Written problem: Copy out the lines below word for word, beginning with the line that contains "You are a computer-use" and continuing through the final line of the records.

Interface element records

========

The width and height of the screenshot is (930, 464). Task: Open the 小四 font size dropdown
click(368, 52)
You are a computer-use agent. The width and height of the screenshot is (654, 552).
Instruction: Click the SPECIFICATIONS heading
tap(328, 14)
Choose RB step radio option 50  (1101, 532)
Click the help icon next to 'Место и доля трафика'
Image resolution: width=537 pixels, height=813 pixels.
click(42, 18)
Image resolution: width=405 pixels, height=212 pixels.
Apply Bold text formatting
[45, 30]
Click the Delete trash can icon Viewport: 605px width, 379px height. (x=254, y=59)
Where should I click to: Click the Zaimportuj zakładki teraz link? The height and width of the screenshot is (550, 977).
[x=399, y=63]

========

Exercise output:
You are a computer-use agent. The width and height of the screenshot is (654, 552).
Instruction: Click the SPECIFICATIONS heading
tap(328, 14)
Choose RB step radio option 50  (1101, 532)
Click the help icon next to 'Место и доля трафика'
Image resolution: width=537 pixels, height=813 pixels.
click(42, 18)
Image resolution: width=405 pixels, height=212 pixels.
Apply Bold text formatting
[45, 30]
Click the Delete trash can icon Viewport: 605px width, 379px height. (x=254, y=59)
Where should I click to: Click the Zaimportuj zakładki teraz link? The height and width of the screenshot is (550, 977).
[x=399, y=63]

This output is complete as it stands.